OK Oracle, Tell Me *Approximately* How Many Unique Visitors We Had Last Week

By Kim Berg Hansen

Elevator Pitch

Statistical overviews often use distinct counts, medians and percentiles. On larger datasets they might take more time than the users like. But often approximate answers are “good enough” if they come fast, which you now can do in SQL. Learn how to do FAST=TRUE with approximations.

Description

Imagine doing a SELECT and the answer coming back is “approximately 42, give or take a little.” Normally you wouldn’t want that to happen, you expect a SELECT to give you an accurate answer every time. But building a sales dashboard for your boss, for instance, could be a choice between showing him “we had approximately 4200 unique visitors from France last week” in a quarter of a second, versus showing him “we had exactly 4189 unique visitors from France last week” in 5 seconds. Most likely your boss would be happier with a fast but “good enough” answer.

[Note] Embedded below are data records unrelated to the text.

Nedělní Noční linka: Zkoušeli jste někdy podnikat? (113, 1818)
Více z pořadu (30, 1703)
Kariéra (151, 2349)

Oracle supports several Approximate Query Processing Functions, starting with APPROX_COUNT_DISTINCT in version 12.1, adding APPROX_MEDIAN and APPROX_PERCENTILE as well as the capability of doing approximate aggregations on multiple levels in version 12.2, followed by APPROX_RANK, APPROX_COUNT and APPROX_SUM in version 18.1. These functions allow you to write SQL that gets approximate, but fast, answers.

But what if you already have a dashboard application built using good old trusted SQL giving accurate answers, but it is really slightly unsatisfactory as each click takes several seconds to complete? Then you can do a FAST=TRUE - if you are prepared to accept approximate answers. You can do an ALTER SESSION that enables the optimizer to rewrite for example your COUNT(DISTINCT column) to an APPROX_COUNT_DISTINCT(column) automatically. Then your application will give approximate, but fast, answers without needing change.

This presentation discusses the different approximate functions, the approximate aggregations and the ALTER SESSION method of speeding the queries - showing examples of syntax and use cases.

Notes

Topics covered include:

  • Approximate query processing functions APPROX_*.
  • Precision and performance trade-offs.
  • Approximate multilevel aggregation.
  • Materialized views with approximate functions.
  • Initialization parameters for executing exact queries with approximations instead.
  • Query rewrite to use approximate materialized views.

Note: This talk has been accepted for ODTUG Kscope20.